Due to its adoption as a political catchphrase, the editors of the Collins English Dictionary submitted the word for the dictionary's first public consultation into new additions, defining it as "something which is completely and continuously shambolic". In news coverage preceding the fourth series of The Thick of It, use of the term was cited by the cast and crew as an example of life imitating art; in an interview with ShortList, series co-writer Will Smith commented that politicians were "watching the show and embracing it", describing Miliband's use of the phrase as "baffling".

A similar term, "Romneyshambles" was created as a political attack during the 2012 United States presidential election, based on comments Republican Party nominee Mitt Romney made criticizing London's preparations for the 2012 Summer Olympics.

On 13 November 2012, omnishambles was named Word of the Year by the Oxford English Dictionary. Lexicographer and judge on the panel Fiona McPherson remarked that: "It was a word everyone liked, which seemed to sum up so many of the events over the last 366 days in a beautiful way."

The word was formally added to the online editions of the Oxford Dictionary of English in August 2013 together with a number of other words that had also gained popularity during 2012 and 2013. These included selfie, twerk and digital detox.

The term re-emerged following the 2017 United Kingdom general election, which produced a hung parliament, and was used to describe Conservative efforts to form a confidence-and-supply agreement with the Democratic Unionist Party. It was also used to describe the UK's Brexit negotiations process following the 2017 election.

The word "pomnishambles" (Pom being an Australian derogatory word for an English person) was used by BBC writer Tom Fordyce (apparently quoting others) for the England men's cricket team and their lack of success against Australia in late 2017.

In 2020, during the COVID-19 pandemic in the UK, the word re-emerged in late May (as "Domnishambles" – a portmanteau of Dominic Cummings' first name and the word omnishambles) as it was revealed that Dominic Cummings had visited Durham during the first lockdown.

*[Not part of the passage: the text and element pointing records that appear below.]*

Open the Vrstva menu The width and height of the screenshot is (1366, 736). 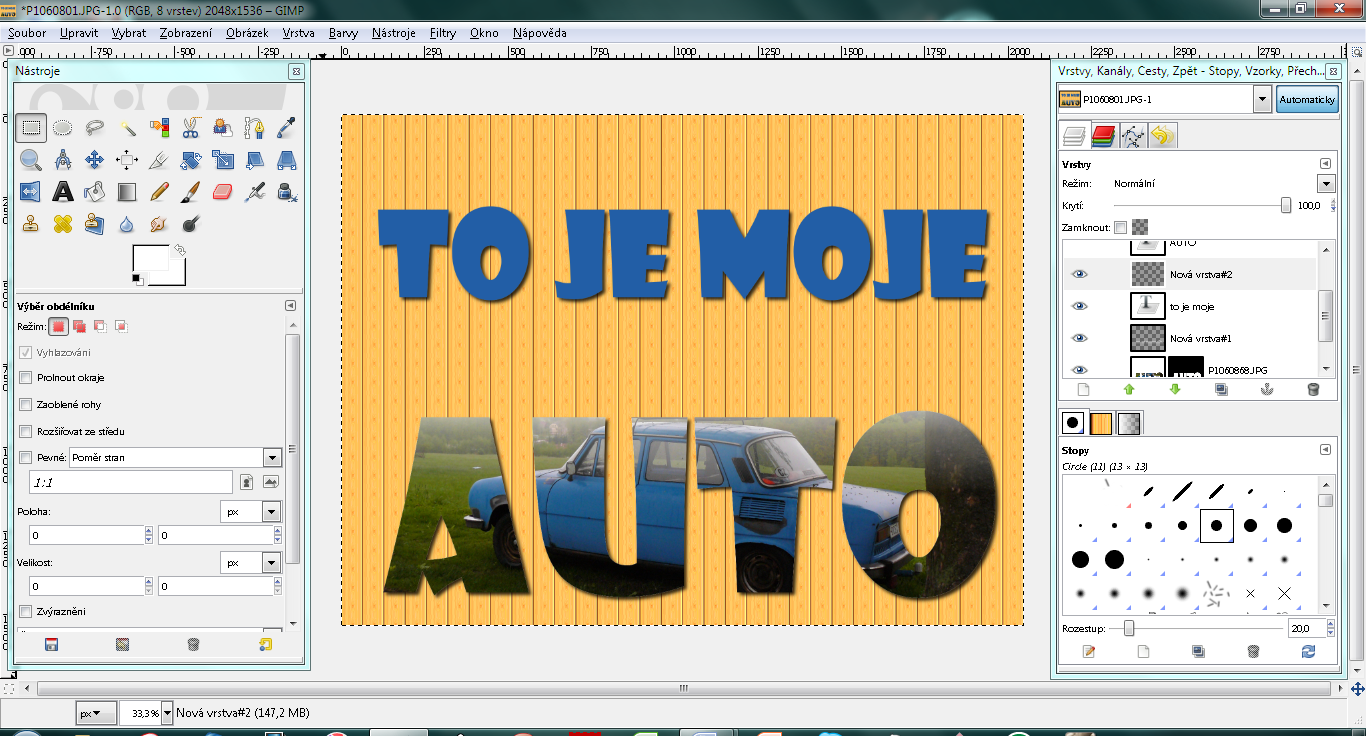(x=298, y=33)
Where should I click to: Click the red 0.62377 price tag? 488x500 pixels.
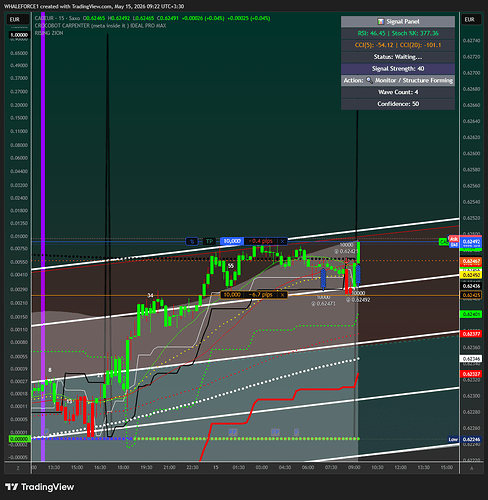click(x=471, y=334)
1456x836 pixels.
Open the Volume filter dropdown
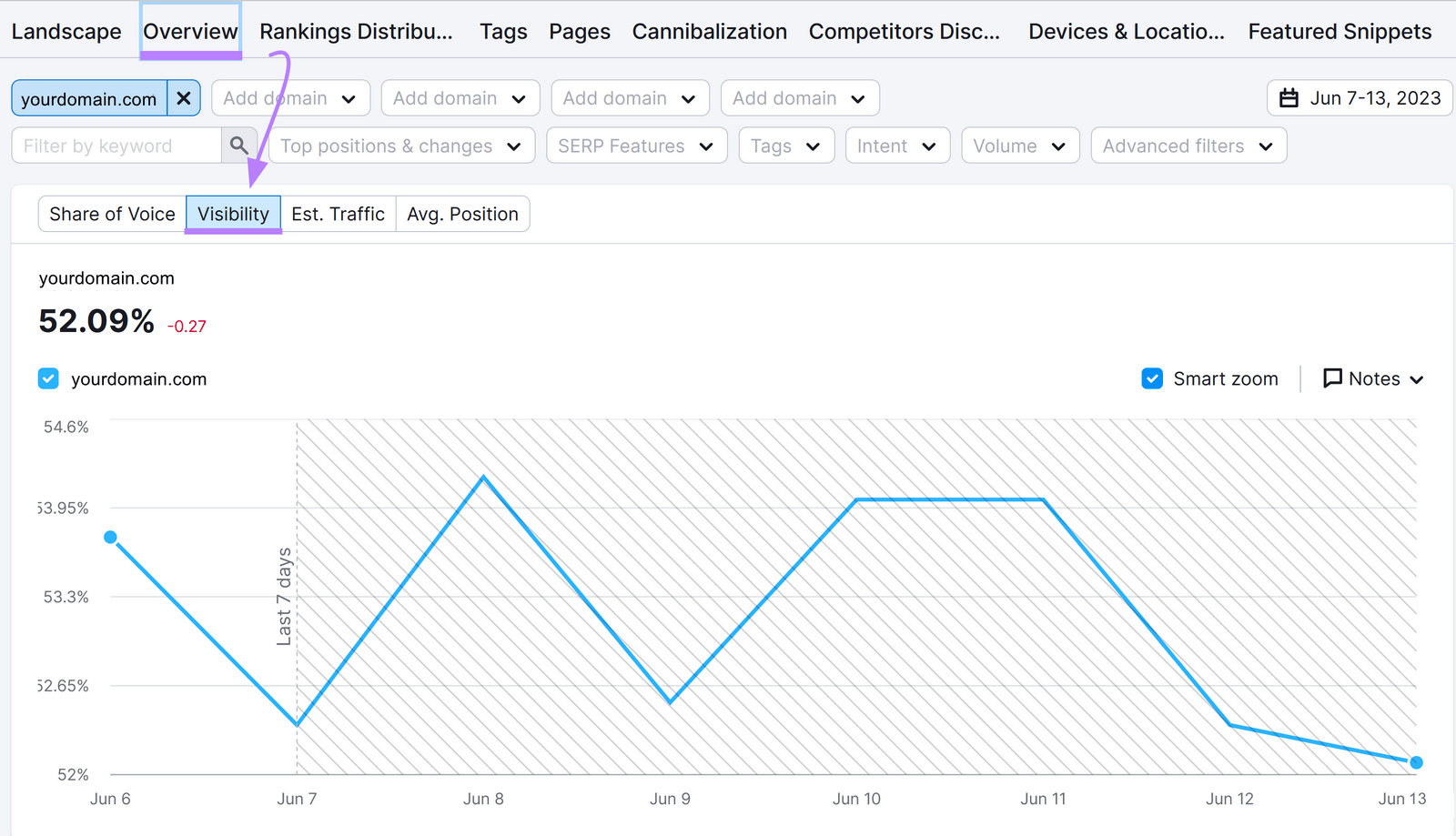(1019, 145)
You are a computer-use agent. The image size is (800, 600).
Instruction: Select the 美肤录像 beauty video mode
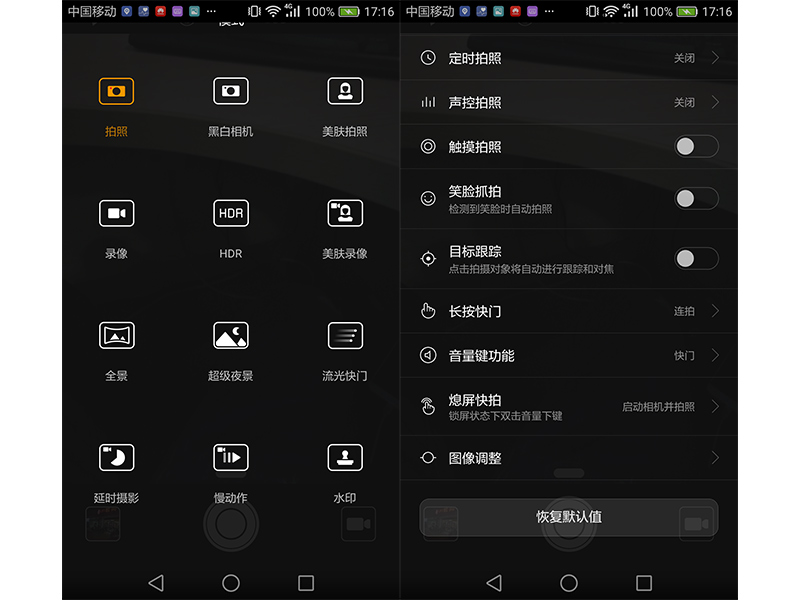click(x=345, y=213)
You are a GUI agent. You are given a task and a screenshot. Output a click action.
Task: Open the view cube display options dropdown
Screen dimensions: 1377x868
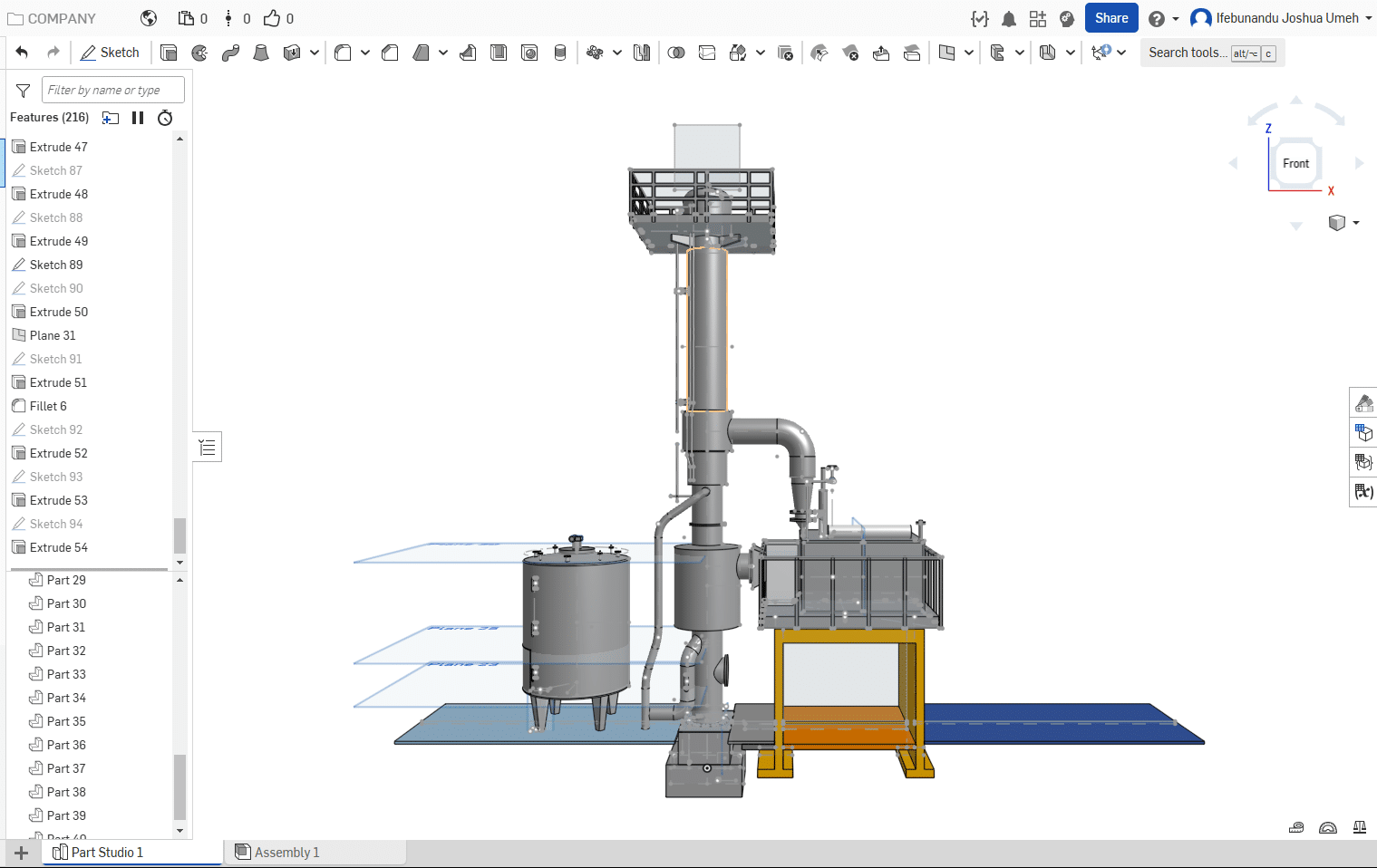pyautogui.click(x=1356, y=223)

In 2024, after ongoing issues with rail transport in Auckland, New Zealand, and cancelled trains due to heat (on days that were considered mild for summer weather) the mayor Wayne Brown also used "omnishambles" to describe a lack of co-ordination between various bodies responsible for Auckland's train service.

In his verdict on political staffer Bruce Lehrmann's defamation lawsuit against Network 10, Federal Court of Australia judge Michael Lee used "omnishambles" to describe the scandal surrounding Lehrmann's alleged rape of a colleague in Parliament House.